Objectif principal de la réforme : rapprocher les tarifs utilisés par les établissements de santé pour facturer à l’assurance maladie les soins en AME de ceux utilisés pour la facturation des soins des assurés sociaux « de droit commun ». La différence de facturation est en effet un des facteurs explicatifs de la hausse des dépenses du budget de l’Etat au titre de l’AME, mis en évidence dans plusieurs rapports récents(2). La réforme s’applique plus précisément aux prestations dispensées en médecine, chirurgie, obstétrique et en hospitalisation à domicile dans les établissements antérieurement financés par dotation globale et sous objectif quantifié national.

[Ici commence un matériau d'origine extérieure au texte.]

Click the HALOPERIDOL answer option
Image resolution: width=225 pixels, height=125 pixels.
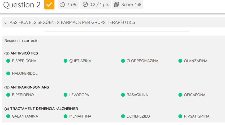(x=25, y=74)
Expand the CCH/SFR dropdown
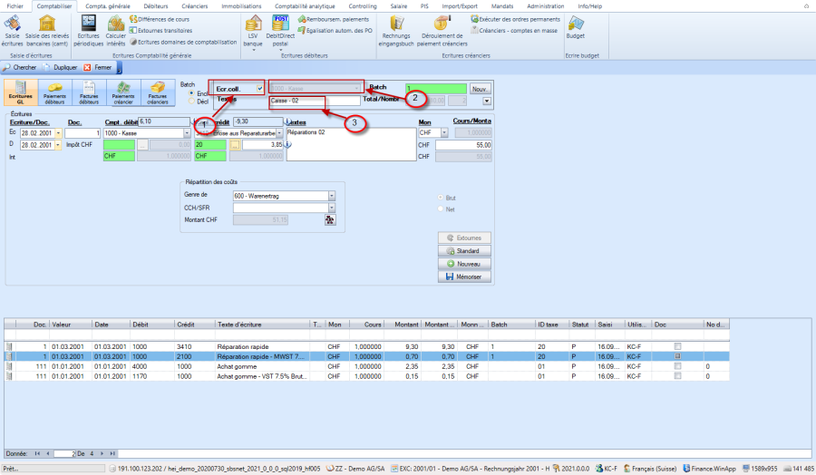Image resolution: width=816 pixels, height=475 pixels. [x=331, y=208]
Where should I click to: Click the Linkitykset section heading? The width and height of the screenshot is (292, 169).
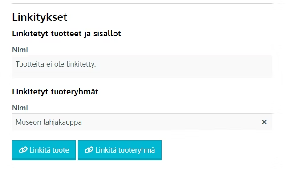pyautogui.click(x=40, y=17)
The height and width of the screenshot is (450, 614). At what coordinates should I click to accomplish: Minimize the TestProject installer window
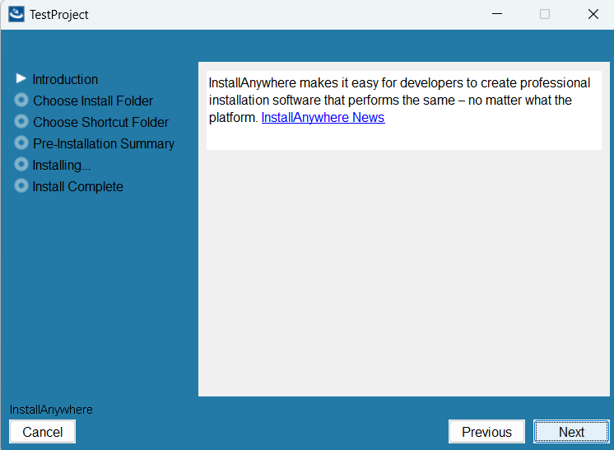coord(496,14)

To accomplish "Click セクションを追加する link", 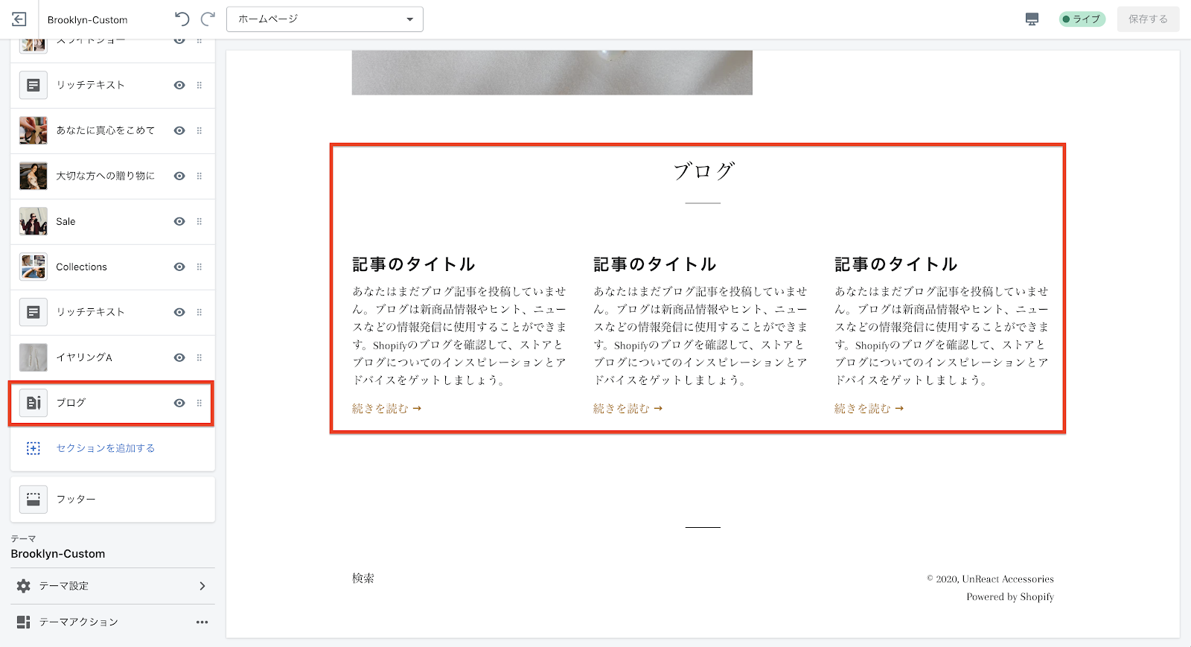I will click(106, 448).
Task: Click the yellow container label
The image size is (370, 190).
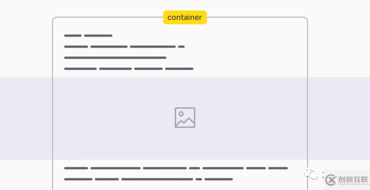Action: [x=185, y=18]
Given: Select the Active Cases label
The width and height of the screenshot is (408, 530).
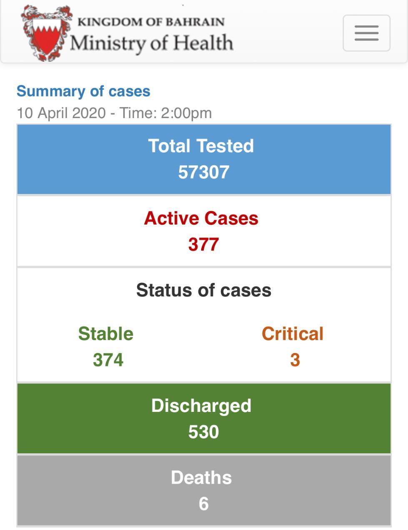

Les nouvelles règles prévoient notamment de « prendre en compte les spécificités liées à la prise en charge des patients [bénéficiant de l’AME] par la mise en œuvre d’un coefficient pérenne de majoration de la tarification », résume le ministère dans sa circulaire. Elles prévoient également de « lisser les impacts financiers de [la] réforme sur les recettes des établissements à travers l’instauration d’un coefficient additionnel transitoire de majoration de la tarification ».
L’arrêté définit les modalités de calcul des ressources des établissements de santé pour la prise en charge des patients AME et fixe la valeur des coefficients de majoration de la tarification.
(1) Voir ASH n° 2718 du 15-07-11, p. 8.
(2) Voir, en dernier lieu, ASH n° 2714 du 17-06-11, p. 4.